In Ramdass vs. Kishan Dev, (1984), it was held that a written and registered agreement based on natural love and affection between near relative is enforceable even if it is without consideration.

 

ii. Compensation for voluntarily services:

 

According to Clause 2 of Section 25, an agreement without consideration may be valid if it has been entered into to compensate, wholly or in part, a person who has already voluntarily done something for the promisor or something which the promisor or something which the promisor was legally compellable to do. For example, X finds B’s purse and gives it to him. B promises to give X Rs. 50. It is a contract.

 

iii. Promise to pay a time-barred debt:

 

From Clause (3) of Section 25 it becomes clear that an agreement without consideration may be valid and enforceable contract if it is a promise made in writing and signed by the person to be charged therewith or by his agent generally or specially authorized on that behalf, to pay wholly or in part a debt of which the creator might have enforced payment but for the law the limitation of suits.

 

iv. Gift:

 

The general rule that an agreement without consideration is void is applicable only on case of agreement but it does not apply in case of gifts actually made. Explanation I to section 25 makes it clear that nothing in this section shall affect the validity as between the donor and donee of the gift actually made. Thus, the general rule that an agreement without consideration is void, does not apply in case of completed gift.

 

v.
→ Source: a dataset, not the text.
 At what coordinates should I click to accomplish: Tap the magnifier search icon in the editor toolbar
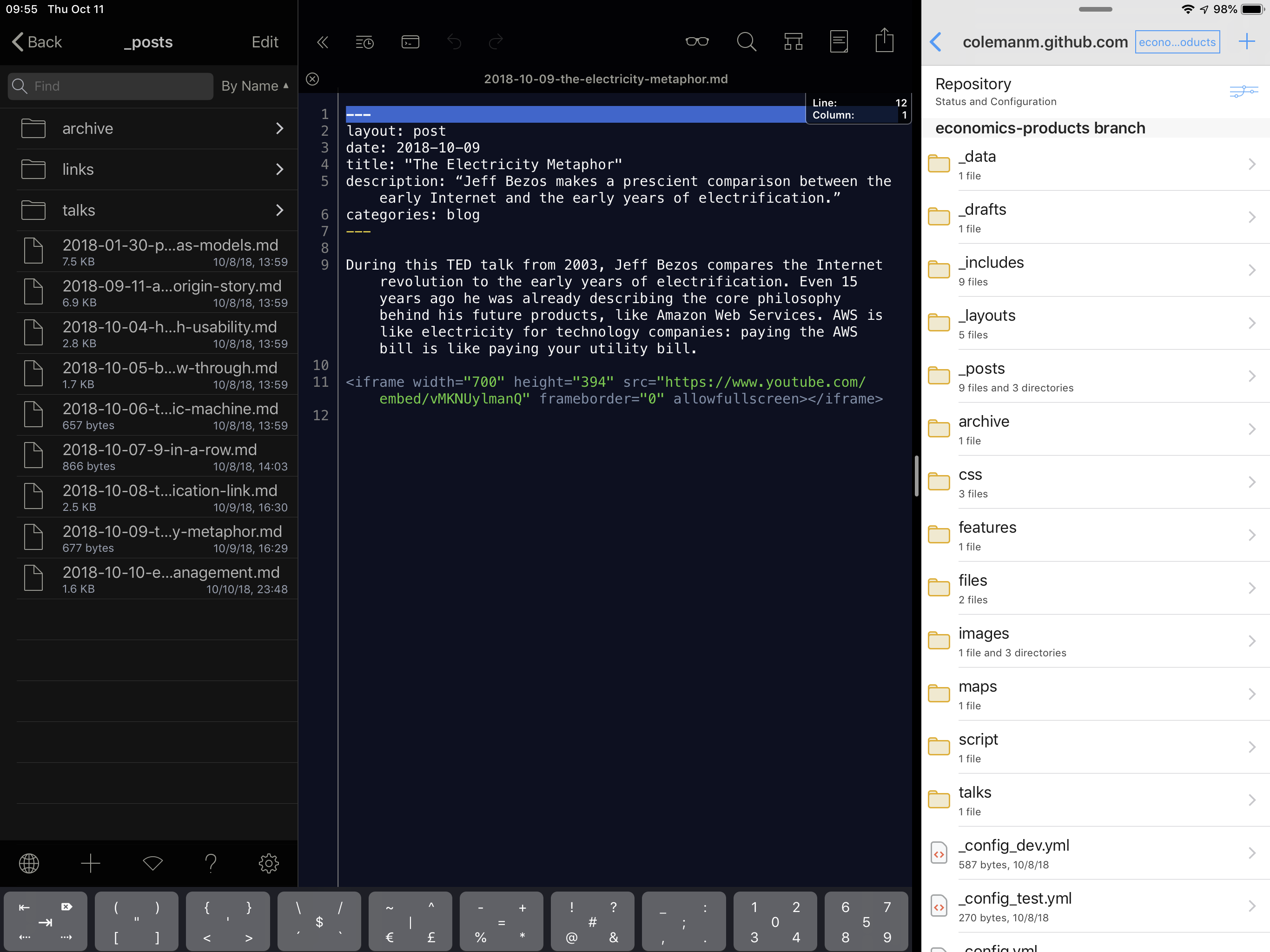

Agency:

 

Section 185 of the Indian Contract Act clearly provides that no consideration is necessary to create an agency.

 

vi. Gratuitous bailment:

 

The rule that an agreement without consideration is void does not apply in case of gratuitous bailment. The gratuitous bailment may be valid and enforceable without consideration.  

 

5. DIFFERENCE BETWEEN INDIAN LAW AND ENGLISH LAW:

 

The difference between the English Law and Indian Law in respect of consideration may be summed up as follows –

 

a. Under the English Law the contracts are divided into two categories, such as,       

           

                            i.        Contract under seal or speciality

                          ii.        Simple contract.

 

A contract under seal is taken to mean a contract which is in writing and signed sealed and delivered. The contract under seal is valid without the necessity for consideration. In simple contract consideration is necessary.

 

In India as a general rule consideration is necessary for the validity of a contract, whether it is under seal or a simple contract not under seal. Therefore, no distinction has been made between the contract under seal and simple contract.

 

b. Under English Law consideration must be move from the promisee and promisee only. If it is not given by the promisee but by somebody else, the promisee will be stranger to consideration and he cannot enforce the contract.

 

In Indian Law the consideration may be given by the promisee or any other person and, thus, even a stranger to consideration can enforce the contract.

 

c. Under English Law as a general rule past consideration is not a valid consideration but under Indian Law a past consideration is also a valid consideration.

 

d. Under English Law consideration, to have legal effect, need to be adequate but must have some value in the eye of law. Natural love and affection is not sufficient in English Law to support a contract. Under the Indian Law, however, natural love and affection is a valid consideration under section 25 of the Indian Contract Act.

 

6. CONCLUSION:

 

At last, it can be concluded by saying that, the benefit that each party receives or anticipates to receive in exchange for entering into a contract is known as consideration. Consideration is frequently monetary, but it can be a promise to perform a specific act, or a promise to refrain from doing something. In order to be legally binding for a contract or agreement, every party to the contract must receive some type of consideration. In other words, a contract is a two-way street, so each party must receive something of value from the other party. Illegal or immoral acts are not legally accepted as to serve consideration.